11 mai 2000
Dynamiques urbaines

Hier, en passant en voiture, je voyais tout un attroupement d'une trentaine de personnes devant un édifice à bureaux du centre-ville, ma première réaction c'était: "Ah, il doit avoir une alerte-incendie!" J'imaginais les ascenseurs bloqués, toutes les tâches arrêtées, les ordinateurs allumés et les gens qui quittaient leur poste précipitamment en attrapant leur sac à main au vol... Tout d'un coup, j'ai réalisé: ce n'est pas ça, ce sont des fumeurs qui doivent aller dehors, depuis que c'est passé la loi anti-fumée! (tant pis pour ceux qui doivent pénétrer dans l'édifice en passant par ce barrage de fumée, ils n'ont qu'à arrêter de respirer quelque temps).

Aujourd'hui, je passais sur une autre rue bordée de tours à bureaux, chacune décorée de leur grappe de fumeurs devant l'entrée principale, ce qui donne un air de festival de plein air à cet artère austère. Peut-être parce que je parlais de recherche de l'âme soeur dans la ville à une amie qui ne veut plus chercher, je me suis mise à penser: "Tiens, voilà un terrain propice aux rencontres pour les gens esseulés qui ont déjà un point en commun: la cigarette!"

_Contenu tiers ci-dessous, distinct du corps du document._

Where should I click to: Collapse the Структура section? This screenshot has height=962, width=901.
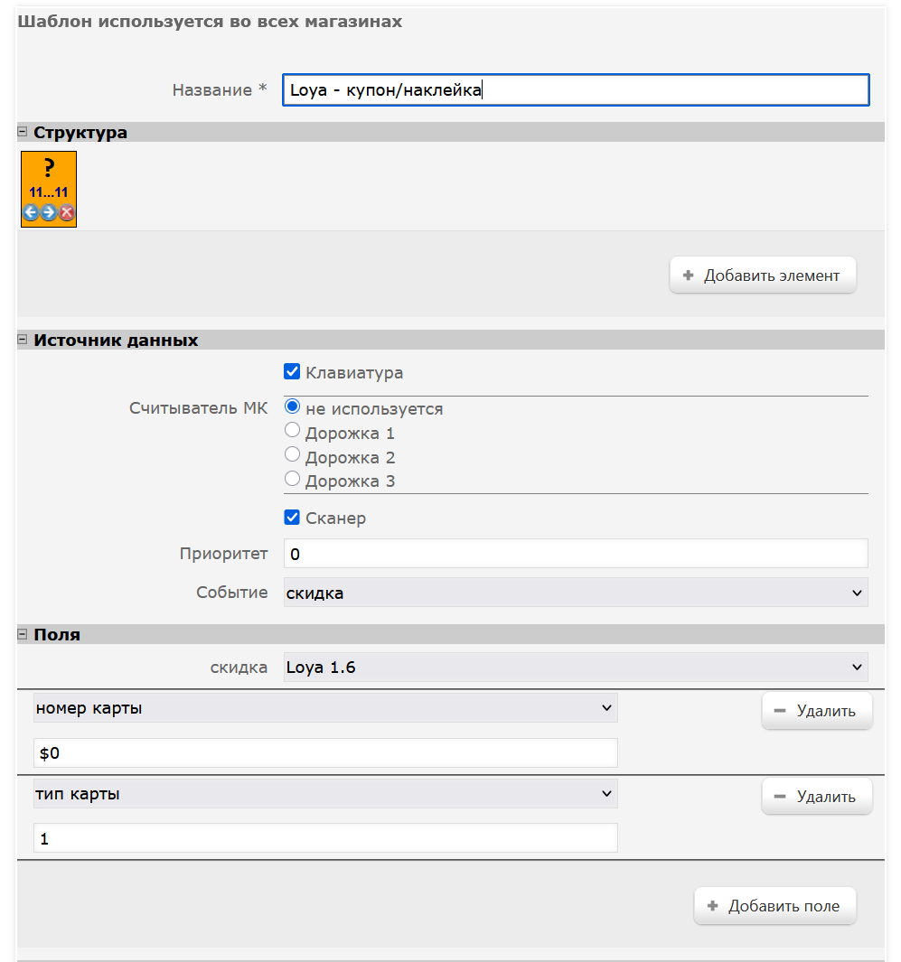point(23,133)
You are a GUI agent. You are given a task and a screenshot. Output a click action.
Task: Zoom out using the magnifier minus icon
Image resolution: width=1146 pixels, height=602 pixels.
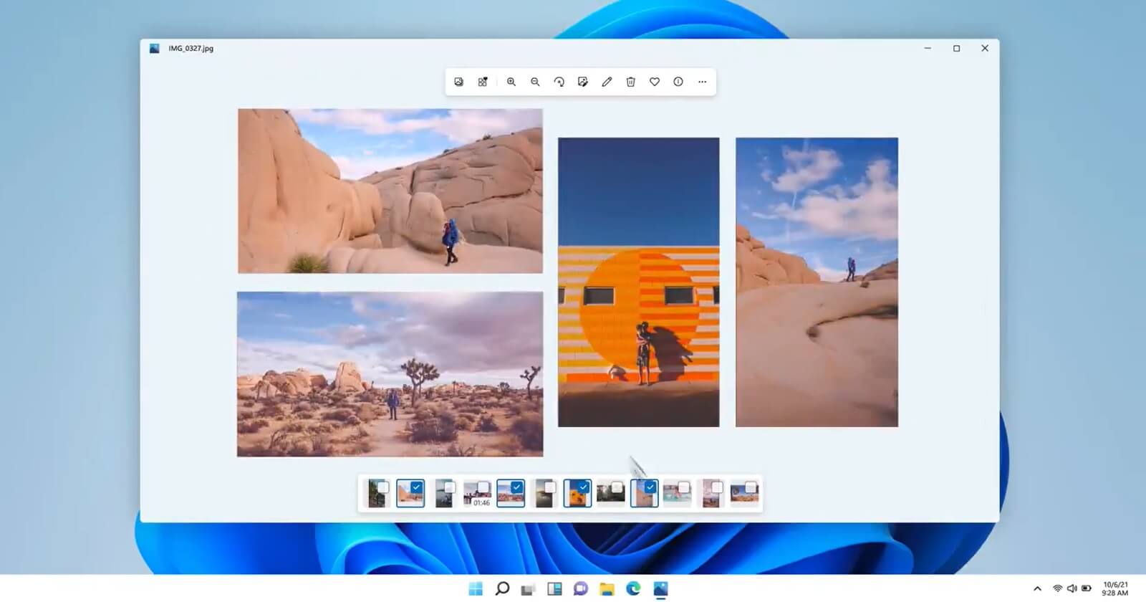pos(535,82)
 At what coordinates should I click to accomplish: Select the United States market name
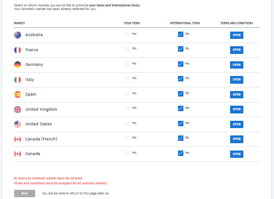pos(38,124)
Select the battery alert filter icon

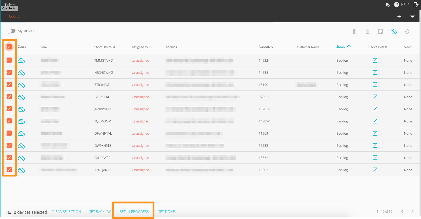(354, 31)
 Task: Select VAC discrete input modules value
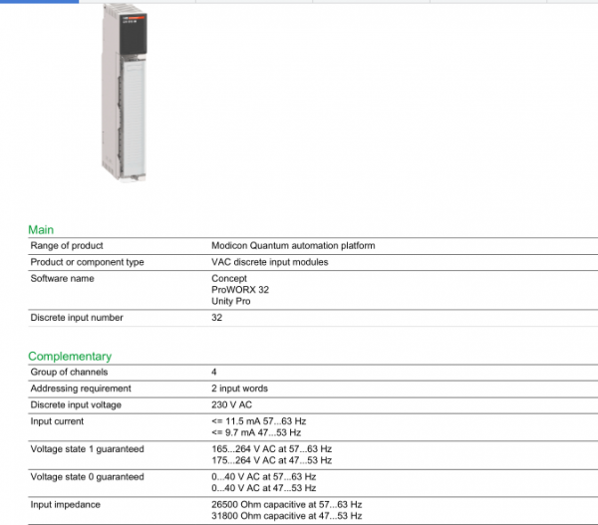click(x=269, y=262)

Il y a quelques jours (peut-être que cela s'est passé depuis quelque temps, mais je ne l'ai su que depuis quelques jours), mon plus jeune a perdu son portefeuille dans lequel ne se trouvent qu'une carte d'écolier, une carte mensuelle d'autobus et une carte de résident périmée. Il a fallu refaire la carte d'écolier au plus vite parce qu'il arrive en période d'examens et à son école, il faut montrer patte blanche avant de pouvoir faire l'examen. Pensez-y, à douze ans, contrôle d'identité avant un petit examen! Mais à bien y penser, son école est en plein centre de Montréal, dans une enclave assez culturellement diversifiée, jouxtée à d'autres quartiers encore plus fortement ethniques, peut-être que les professeurs, les surveillants mélangent tout: les faces, les têtes, les noms des élèves. Peut-être aussi que certains élèves en profitent pour endosser des identités et passer les examens, les uns pour les autres... Cela traduit aussi tout l'anonymat dans les écoles, le contact non privilégié entre maître et élèves, le climat de non confiance entre la classe contrôlante et les enrôlés. Je sais, mon plus jeune n'a que douze ans en première année du secondaire, parmi plus de deux cents autres, garçons et filles de même niveau. Mais en cinquième secondaire, à dix-sept ou dix-huit ans, c'est une masse qui peut faire peur, une force vive! Bref, mon bébé de fils doit arriver dix minutes d'avance aux examens, avant que les portes ne soient verrouillées! L'état policier en puissance!